So I really don't want to go back to Bolivar tomorrow. For some reason, I'm just totally not thrilled about school at all. I am pretty sure it's because of all the work I have to do. I'm thinking about maybe dropping a class just so I can concentrate better and make sure all my grades stay up. Also, since I know I'm transferring, I guess that is adding a lot of stress. My Bolivia team fundraising is also stressing me out a little as well. I've been praying a lot about all of this, but I'm having a hard time just givin it all up to Him. I want everything to just fix it on my own or if it could fix itself that would be nice too. But....I have to have faith that God is in control. He knows what will happen with all of this and He will take care of me.
Spring break went by too fast. I didn't really do much. I got to shop a little, but didn't buy much. I mostly hung out watching movies and caught up in my t.v. shows. I also had to study some because I have an A&P lab test when I get back to school (UGH!). I ate and made some really good food like THAI! Oh I wish I could eat that everyday.

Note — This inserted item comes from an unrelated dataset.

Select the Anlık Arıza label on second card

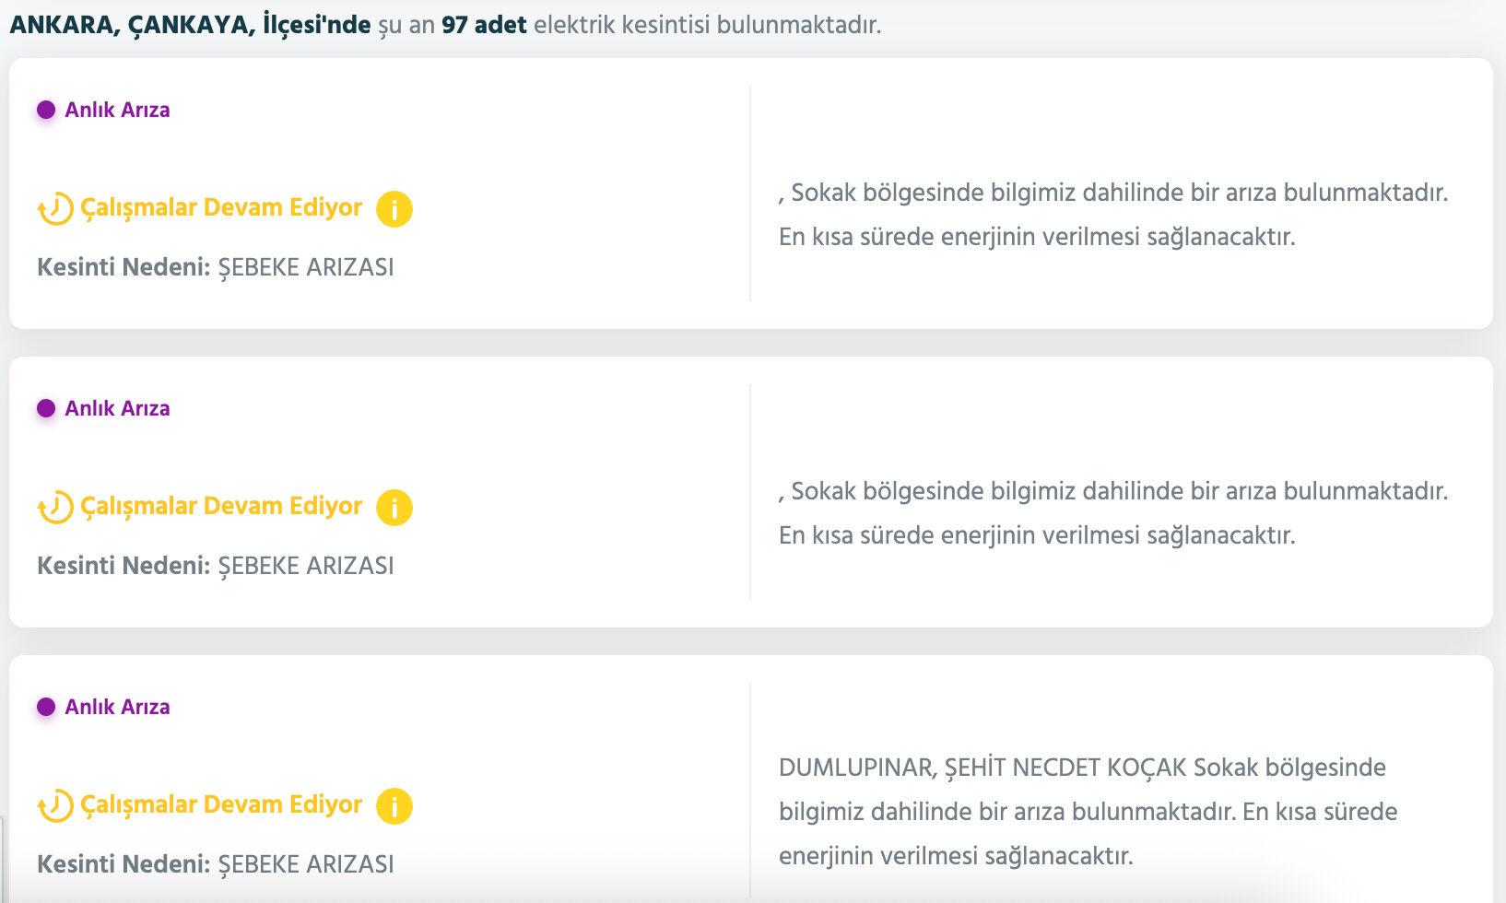click(117, 408)

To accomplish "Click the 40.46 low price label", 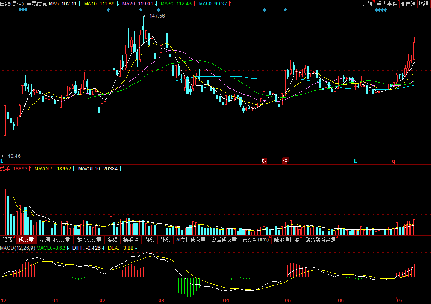I will click(14, 156).
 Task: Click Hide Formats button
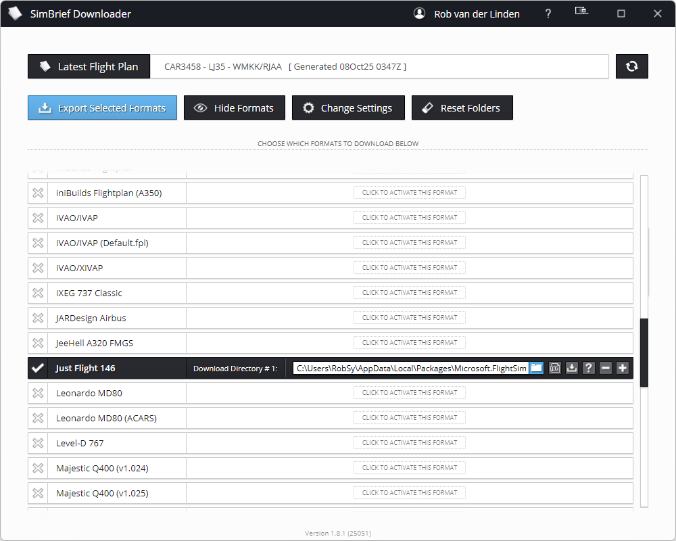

I may not be posting much in the next few weeks. I'm trying to stay away from internet totally unless I really need to use it. I mean, I only checked facebook like 3 times over break which is like amazing lol but I realized how much time I waste on the internet...I am going to be studying a lot instead because I really really need to make good some better grades. They're not all terrible or anything, but definitely need to improve. Anyway, should probably get going because it's my last night and I have stuff to get done before I head back tomorrow. I'm also going to make sushi with my mom...yummy!!